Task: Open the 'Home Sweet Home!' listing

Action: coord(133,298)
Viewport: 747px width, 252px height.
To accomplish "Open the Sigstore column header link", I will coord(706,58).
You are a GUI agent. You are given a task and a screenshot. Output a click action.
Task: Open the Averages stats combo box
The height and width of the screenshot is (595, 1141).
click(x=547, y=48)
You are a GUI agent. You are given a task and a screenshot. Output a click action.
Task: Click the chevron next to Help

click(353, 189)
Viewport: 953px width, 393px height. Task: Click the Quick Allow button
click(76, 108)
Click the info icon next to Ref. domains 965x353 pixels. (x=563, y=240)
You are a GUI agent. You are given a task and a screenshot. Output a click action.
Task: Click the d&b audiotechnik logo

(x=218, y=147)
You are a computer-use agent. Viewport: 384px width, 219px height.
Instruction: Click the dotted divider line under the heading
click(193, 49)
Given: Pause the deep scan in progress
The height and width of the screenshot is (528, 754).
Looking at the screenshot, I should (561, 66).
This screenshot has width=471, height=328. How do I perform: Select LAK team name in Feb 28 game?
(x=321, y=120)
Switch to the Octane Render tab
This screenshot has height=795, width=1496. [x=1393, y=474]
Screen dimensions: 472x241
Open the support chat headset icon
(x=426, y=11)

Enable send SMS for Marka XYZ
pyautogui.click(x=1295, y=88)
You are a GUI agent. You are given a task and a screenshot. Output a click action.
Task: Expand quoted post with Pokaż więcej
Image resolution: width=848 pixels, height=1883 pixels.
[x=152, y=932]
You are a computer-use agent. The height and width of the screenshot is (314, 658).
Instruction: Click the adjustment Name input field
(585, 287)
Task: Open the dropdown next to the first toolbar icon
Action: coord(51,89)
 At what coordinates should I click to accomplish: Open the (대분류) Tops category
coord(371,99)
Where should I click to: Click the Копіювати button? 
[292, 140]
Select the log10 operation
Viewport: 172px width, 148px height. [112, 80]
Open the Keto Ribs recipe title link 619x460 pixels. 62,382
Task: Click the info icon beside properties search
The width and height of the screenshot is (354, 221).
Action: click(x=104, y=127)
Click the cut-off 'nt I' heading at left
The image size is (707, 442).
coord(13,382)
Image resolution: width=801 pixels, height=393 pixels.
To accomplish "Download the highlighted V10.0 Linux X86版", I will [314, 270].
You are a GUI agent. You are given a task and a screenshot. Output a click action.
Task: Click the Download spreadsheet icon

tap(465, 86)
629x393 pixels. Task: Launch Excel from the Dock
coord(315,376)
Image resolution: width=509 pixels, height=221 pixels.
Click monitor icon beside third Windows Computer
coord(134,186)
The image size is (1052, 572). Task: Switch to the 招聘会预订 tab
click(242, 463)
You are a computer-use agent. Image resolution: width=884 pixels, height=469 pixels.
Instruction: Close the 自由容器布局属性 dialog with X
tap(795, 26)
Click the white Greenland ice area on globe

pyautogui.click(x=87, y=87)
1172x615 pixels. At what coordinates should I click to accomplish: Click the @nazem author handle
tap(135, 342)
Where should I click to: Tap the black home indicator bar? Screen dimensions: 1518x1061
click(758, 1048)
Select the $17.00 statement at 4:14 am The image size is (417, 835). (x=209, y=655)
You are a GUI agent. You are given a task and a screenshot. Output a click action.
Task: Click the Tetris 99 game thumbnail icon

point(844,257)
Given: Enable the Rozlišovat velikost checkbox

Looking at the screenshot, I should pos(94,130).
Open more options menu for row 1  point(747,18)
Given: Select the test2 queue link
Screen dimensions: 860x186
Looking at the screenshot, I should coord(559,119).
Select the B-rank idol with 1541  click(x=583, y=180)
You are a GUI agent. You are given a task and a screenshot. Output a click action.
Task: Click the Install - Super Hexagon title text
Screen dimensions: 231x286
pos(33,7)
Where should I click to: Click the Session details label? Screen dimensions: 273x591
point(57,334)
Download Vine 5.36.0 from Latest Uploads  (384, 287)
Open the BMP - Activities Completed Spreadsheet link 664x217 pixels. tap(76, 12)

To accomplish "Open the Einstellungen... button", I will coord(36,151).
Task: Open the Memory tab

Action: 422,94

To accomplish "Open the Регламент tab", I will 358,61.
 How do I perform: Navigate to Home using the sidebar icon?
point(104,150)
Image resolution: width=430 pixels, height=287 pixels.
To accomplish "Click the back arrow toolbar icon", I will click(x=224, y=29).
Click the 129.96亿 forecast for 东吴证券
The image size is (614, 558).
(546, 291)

Problem to work on
Nothing but a number should be returned: the count of lines in the listing that contain the string "title".

Answer for the task
2